* Start Entries supplied *

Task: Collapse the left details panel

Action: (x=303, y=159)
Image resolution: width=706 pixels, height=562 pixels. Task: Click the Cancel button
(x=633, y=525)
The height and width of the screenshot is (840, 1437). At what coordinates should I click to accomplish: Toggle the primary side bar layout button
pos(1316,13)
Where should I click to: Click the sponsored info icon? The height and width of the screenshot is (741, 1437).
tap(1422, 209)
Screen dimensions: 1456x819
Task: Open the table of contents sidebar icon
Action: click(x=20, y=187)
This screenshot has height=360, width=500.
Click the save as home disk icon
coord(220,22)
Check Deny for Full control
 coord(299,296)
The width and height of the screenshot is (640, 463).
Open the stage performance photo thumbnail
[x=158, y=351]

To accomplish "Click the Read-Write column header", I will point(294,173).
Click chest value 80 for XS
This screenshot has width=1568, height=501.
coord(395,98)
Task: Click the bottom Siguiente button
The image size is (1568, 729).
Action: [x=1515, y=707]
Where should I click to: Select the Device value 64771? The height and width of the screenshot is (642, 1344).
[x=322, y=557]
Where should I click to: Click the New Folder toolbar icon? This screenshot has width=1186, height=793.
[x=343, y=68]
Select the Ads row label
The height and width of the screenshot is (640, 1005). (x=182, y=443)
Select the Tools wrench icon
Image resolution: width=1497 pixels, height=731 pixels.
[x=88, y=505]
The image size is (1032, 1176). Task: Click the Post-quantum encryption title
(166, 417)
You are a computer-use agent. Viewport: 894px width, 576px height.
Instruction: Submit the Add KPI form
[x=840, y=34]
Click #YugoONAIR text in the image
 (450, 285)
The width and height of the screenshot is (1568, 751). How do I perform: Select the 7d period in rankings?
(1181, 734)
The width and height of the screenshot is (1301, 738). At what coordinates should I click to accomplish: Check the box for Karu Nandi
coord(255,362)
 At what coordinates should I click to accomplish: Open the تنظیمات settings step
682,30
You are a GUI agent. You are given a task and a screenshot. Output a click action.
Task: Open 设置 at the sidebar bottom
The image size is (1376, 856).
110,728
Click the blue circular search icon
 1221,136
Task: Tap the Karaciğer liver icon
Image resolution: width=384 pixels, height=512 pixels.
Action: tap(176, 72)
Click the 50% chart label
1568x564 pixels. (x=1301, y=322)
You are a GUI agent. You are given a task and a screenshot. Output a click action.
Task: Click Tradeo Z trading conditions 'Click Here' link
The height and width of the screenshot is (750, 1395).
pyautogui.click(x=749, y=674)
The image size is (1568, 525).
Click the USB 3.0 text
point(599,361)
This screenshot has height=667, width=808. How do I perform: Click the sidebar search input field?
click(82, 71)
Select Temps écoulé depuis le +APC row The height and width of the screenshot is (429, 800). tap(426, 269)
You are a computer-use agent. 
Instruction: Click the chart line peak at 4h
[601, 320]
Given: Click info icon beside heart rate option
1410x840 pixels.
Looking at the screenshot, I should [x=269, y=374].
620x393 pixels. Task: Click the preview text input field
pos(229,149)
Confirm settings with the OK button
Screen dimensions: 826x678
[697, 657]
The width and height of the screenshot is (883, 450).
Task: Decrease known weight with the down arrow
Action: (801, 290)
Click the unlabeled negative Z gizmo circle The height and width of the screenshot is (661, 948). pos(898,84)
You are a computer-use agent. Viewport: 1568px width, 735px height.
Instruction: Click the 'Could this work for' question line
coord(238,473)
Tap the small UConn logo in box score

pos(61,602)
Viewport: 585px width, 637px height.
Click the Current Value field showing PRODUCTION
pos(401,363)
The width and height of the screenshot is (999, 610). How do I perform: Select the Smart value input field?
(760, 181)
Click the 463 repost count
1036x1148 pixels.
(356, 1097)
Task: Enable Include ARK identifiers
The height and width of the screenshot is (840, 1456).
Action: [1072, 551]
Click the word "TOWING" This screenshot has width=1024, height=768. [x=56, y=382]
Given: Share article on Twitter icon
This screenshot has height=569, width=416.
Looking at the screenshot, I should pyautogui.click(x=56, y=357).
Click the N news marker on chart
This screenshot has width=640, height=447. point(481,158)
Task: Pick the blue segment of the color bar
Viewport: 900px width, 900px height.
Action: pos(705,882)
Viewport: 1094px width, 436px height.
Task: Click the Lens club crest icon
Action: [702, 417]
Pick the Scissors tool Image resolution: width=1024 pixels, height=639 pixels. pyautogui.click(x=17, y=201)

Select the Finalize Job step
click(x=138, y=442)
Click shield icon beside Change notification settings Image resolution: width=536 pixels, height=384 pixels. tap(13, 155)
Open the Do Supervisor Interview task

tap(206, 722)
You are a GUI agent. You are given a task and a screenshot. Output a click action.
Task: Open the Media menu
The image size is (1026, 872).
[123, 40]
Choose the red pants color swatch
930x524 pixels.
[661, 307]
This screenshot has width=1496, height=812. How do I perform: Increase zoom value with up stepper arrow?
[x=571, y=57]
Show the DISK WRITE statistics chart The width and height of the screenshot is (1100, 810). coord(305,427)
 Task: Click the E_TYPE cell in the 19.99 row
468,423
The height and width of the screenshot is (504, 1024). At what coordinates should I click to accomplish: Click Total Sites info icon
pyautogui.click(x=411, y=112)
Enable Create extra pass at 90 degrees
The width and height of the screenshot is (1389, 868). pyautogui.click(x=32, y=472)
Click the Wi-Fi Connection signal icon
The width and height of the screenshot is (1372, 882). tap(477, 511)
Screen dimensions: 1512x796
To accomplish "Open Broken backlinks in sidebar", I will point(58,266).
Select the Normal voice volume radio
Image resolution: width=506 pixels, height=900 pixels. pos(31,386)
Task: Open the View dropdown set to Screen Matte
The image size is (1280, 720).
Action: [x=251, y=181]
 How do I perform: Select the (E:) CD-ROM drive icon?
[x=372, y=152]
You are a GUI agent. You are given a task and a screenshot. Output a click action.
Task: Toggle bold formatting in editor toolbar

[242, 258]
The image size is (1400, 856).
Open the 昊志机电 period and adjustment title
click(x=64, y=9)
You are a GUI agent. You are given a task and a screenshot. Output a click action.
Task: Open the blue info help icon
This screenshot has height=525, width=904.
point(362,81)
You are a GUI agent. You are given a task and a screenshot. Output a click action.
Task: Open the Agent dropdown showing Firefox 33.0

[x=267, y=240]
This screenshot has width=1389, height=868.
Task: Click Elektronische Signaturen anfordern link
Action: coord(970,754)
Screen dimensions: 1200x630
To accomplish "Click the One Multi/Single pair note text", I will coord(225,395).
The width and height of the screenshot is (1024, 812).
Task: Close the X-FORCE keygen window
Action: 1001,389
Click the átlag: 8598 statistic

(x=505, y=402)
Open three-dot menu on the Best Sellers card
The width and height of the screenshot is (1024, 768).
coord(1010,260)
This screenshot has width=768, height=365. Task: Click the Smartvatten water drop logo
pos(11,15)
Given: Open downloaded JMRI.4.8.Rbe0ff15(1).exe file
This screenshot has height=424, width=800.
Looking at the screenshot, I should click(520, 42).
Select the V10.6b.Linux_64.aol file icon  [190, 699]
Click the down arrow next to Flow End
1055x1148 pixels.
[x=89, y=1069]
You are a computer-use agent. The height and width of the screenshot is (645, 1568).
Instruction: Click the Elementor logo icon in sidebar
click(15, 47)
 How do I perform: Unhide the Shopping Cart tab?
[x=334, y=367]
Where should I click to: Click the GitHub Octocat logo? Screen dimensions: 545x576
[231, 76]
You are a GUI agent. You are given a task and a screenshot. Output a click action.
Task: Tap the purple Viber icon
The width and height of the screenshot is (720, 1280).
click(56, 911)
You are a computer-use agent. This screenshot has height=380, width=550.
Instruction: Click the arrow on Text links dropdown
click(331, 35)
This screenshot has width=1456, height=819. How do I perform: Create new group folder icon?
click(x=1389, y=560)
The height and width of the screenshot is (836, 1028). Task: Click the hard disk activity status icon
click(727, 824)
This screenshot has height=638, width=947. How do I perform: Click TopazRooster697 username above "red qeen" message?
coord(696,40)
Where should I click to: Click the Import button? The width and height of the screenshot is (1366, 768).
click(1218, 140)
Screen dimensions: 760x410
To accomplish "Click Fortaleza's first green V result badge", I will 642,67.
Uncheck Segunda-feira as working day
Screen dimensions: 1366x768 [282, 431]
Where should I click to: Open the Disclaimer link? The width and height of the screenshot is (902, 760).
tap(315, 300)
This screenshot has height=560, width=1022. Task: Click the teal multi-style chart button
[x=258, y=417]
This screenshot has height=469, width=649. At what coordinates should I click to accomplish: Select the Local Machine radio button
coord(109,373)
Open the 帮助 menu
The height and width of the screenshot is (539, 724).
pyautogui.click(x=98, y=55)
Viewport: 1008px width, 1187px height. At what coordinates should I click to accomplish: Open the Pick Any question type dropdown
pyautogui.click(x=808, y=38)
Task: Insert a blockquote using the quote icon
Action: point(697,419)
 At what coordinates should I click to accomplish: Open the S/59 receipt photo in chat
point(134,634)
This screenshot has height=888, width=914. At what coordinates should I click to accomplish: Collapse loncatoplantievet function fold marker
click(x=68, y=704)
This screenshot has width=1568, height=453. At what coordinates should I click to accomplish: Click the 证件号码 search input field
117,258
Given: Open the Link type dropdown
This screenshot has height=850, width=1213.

* End Entries supplied *

#### [Aim]
Format the part of the material above that opens with the line containing "Given: Share article on Twitter icon" and closes with the line containing "This screenshot has width=640, height=447." as a numbered list, leaving out blank lines.

#### [Written reply]
1. Given: Share article on Twitter icon
2. This screenshot has height=569, width=416.
3. Looking at the screenshot, I should pyautogui.click(x=56, y=357).
4. Click the N news marker on chart
5. This screenshot has width=640, height=447. point(481,158)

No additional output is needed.